- **Task requirements**
List each line of the data in which the string "computer" appears.

----

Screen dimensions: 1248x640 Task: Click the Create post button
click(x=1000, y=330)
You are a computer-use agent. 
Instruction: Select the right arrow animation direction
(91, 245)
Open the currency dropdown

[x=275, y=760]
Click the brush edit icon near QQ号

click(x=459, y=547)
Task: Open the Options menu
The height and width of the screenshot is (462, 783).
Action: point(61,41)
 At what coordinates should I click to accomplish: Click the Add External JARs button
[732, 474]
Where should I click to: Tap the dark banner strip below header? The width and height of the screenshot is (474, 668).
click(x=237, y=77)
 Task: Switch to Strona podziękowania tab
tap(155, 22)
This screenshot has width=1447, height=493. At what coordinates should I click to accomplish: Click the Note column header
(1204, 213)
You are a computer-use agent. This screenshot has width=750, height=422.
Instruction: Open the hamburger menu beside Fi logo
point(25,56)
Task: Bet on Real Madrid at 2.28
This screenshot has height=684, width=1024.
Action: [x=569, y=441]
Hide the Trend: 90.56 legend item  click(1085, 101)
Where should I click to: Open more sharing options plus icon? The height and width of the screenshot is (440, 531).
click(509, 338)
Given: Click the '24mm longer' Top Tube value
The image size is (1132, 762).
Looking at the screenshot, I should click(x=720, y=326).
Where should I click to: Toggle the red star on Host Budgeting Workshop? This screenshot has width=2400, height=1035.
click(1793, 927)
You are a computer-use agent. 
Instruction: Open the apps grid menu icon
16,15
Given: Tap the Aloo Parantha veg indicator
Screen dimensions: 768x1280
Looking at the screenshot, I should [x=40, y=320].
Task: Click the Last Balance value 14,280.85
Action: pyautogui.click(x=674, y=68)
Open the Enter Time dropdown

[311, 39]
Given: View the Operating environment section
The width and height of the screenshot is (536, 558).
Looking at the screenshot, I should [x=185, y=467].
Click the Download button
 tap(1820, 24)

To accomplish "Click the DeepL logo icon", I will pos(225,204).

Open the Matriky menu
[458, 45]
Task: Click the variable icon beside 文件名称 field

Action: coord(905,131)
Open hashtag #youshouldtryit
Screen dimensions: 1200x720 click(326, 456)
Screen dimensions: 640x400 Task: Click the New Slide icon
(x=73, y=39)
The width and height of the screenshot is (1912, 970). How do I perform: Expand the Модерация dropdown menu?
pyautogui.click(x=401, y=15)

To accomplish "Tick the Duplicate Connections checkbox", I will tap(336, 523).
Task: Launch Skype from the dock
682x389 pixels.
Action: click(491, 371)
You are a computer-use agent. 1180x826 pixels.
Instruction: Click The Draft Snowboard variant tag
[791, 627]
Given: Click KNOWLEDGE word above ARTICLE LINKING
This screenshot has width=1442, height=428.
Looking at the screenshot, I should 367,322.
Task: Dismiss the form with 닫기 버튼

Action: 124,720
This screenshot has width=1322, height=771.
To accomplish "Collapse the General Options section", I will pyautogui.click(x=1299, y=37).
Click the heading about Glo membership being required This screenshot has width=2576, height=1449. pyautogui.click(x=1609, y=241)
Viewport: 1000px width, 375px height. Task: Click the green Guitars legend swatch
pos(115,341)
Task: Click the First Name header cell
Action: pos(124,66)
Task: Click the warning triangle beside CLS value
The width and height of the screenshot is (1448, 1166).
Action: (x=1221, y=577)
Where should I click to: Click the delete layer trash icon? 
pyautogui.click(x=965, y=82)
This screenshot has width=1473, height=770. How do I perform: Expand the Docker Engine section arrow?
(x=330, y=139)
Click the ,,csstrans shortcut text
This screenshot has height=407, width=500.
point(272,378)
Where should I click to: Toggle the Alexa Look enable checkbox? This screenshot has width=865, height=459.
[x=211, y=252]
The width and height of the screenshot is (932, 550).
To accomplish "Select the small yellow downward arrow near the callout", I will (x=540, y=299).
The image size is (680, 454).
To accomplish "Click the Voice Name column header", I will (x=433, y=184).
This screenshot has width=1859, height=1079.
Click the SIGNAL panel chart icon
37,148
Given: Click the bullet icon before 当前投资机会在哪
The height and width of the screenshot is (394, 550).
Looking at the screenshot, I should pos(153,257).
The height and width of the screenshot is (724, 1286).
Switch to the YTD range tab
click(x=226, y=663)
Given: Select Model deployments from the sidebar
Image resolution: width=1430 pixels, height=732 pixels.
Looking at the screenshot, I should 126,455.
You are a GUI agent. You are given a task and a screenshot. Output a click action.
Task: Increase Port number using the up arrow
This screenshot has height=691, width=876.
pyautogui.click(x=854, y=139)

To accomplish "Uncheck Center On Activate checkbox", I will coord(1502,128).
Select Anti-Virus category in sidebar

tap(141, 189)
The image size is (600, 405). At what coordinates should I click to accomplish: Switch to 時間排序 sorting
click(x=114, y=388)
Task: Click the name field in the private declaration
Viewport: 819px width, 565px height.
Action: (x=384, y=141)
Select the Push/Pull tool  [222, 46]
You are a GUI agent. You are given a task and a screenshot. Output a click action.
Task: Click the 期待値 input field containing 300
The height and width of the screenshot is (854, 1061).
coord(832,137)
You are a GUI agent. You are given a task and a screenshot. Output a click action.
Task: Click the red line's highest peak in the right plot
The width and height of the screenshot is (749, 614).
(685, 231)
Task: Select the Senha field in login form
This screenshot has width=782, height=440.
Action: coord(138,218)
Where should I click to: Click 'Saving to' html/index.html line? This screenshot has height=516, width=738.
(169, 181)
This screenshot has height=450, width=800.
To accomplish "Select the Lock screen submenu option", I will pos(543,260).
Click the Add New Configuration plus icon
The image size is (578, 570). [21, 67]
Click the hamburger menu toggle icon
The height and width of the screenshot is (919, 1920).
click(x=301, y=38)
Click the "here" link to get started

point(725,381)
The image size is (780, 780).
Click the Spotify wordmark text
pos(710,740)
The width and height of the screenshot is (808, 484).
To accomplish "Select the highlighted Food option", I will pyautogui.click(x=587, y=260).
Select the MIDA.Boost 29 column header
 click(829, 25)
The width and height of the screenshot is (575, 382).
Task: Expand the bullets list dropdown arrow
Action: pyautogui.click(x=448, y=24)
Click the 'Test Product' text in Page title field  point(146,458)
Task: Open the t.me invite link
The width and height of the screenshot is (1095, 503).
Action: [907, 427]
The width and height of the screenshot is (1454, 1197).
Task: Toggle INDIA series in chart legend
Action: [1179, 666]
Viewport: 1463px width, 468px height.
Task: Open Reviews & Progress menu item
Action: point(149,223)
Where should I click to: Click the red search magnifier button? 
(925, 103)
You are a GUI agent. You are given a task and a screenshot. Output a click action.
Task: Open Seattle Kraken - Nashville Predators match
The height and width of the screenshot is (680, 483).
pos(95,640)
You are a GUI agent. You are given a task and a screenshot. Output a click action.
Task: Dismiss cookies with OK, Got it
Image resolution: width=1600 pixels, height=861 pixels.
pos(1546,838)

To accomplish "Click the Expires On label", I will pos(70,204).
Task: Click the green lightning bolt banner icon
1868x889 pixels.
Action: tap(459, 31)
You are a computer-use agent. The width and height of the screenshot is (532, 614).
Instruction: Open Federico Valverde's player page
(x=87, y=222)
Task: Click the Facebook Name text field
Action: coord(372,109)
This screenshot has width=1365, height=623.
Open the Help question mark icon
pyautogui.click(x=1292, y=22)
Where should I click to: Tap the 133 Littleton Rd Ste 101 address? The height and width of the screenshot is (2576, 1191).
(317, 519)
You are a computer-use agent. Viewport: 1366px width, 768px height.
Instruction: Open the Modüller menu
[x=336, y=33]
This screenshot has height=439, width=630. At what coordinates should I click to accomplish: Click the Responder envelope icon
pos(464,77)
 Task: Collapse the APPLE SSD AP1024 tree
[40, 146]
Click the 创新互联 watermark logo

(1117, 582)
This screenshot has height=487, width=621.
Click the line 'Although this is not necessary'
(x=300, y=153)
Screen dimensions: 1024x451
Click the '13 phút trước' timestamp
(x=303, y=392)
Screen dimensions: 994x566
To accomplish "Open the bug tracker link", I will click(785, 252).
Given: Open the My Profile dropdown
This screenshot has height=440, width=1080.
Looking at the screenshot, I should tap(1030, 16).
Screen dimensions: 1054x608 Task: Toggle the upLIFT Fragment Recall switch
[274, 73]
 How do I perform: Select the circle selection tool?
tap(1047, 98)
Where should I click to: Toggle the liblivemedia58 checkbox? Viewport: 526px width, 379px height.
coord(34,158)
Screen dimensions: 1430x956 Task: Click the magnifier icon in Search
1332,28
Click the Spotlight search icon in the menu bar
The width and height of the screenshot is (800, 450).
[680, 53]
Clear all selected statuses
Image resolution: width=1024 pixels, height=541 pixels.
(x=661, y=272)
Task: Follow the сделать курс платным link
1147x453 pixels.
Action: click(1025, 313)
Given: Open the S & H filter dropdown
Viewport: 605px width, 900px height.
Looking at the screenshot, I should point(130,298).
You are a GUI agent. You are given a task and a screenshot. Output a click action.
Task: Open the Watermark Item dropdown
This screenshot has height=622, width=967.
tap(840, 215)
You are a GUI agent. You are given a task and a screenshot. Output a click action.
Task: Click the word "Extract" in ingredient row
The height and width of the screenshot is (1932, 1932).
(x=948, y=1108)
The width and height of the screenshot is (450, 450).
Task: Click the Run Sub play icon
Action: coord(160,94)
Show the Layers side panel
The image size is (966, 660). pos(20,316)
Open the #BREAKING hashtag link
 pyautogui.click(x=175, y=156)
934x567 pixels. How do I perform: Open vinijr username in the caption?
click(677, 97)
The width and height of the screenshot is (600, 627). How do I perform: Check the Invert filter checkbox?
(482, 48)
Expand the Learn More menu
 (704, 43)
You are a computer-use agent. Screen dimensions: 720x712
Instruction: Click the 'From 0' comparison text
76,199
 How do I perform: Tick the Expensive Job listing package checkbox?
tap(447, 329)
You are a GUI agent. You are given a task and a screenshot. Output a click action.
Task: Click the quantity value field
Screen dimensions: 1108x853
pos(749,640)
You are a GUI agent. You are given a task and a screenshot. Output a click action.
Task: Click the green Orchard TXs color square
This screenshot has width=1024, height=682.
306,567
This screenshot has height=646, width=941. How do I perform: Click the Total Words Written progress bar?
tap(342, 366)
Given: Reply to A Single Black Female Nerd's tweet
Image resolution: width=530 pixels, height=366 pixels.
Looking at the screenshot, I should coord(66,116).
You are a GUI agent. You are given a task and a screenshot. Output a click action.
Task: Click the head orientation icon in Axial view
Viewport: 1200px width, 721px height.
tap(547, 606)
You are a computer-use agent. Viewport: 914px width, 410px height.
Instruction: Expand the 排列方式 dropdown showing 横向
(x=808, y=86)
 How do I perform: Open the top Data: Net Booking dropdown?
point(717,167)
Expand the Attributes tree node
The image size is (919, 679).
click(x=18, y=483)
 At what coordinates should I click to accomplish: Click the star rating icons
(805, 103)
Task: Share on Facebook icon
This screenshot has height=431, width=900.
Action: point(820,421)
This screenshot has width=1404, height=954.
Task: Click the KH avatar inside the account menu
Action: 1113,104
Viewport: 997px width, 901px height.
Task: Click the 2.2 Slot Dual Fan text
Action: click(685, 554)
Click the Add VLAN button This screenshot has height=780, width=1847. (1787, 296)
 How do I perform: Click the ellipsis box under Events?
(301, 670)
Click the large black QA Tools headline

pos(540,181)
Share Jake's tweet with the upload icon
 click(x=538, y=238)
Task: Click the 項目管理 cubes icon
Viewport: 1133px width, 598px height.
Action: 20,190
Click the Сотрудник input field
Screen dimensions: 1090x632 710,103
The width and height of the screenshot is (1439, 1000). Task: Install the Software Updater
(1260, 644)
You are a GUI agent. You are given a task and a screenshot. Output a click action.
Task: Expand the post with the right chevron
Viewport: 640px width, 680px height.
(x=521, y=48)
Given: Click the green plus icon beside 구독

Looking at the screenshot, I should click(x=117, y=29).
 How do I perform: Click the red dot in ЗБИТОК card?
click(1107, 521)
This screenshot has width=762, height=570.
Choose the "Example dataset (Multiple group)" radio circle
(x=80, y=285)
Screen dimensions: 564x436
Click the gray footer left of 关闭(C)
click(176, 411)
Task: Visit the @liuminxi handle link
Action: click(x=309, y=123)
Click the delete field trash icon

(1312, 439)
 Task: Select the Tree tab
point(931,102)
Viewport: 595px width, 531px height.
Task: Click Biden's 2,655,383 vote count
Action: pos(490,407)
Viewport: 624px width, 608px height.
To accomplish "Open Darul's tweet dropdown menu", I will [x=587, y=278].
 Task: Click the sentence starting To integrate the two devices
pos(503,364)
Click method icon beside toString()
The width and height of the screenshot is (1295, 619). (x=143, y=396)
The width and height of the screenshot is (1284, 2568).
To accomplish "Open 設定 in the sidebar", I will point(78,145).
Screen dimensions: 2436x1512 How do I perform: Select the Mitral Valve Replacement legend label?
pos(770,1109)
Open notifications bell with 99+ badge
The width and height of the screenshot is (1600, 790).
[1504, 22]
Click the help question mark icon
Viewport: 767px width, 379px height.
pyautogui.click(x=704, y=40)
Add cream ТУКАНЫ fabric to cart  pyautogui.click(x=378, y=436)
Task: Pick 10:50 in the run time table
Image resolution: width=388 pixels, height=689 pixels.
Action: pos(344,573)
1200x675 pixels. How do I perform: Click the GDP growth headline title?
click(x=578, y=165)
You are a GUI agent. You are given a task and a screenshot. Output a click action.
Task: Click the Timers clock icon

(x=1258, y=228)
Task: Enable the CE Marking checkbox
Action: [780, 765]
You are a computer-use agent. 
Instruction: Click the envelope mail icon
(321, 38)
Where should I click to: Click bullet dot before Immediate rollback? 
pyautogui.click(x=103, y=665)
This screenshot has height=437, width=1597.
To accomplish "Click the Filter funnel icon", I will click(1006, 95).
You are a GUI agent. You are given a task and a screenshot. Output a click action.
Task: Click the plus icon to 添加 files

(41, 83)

----

- **Answer section**
You are a computer-use agent. 
You are a computer-use agent. This screenshot has width=750, height=422.
You are a computer-use agent. 
You are a computer-use agent. 1180x826 pixels.
You are a computer-use agent. The width and height of the screenshot is (532, 614).
You are a computer-use agent. Viewport: 1366px width, 768px height.
You are a computer-use agent. Screen dimensions: 720x712
You are a computer-use agent. Viewport: 914px width, 410px height.
You are a computer-use agent. 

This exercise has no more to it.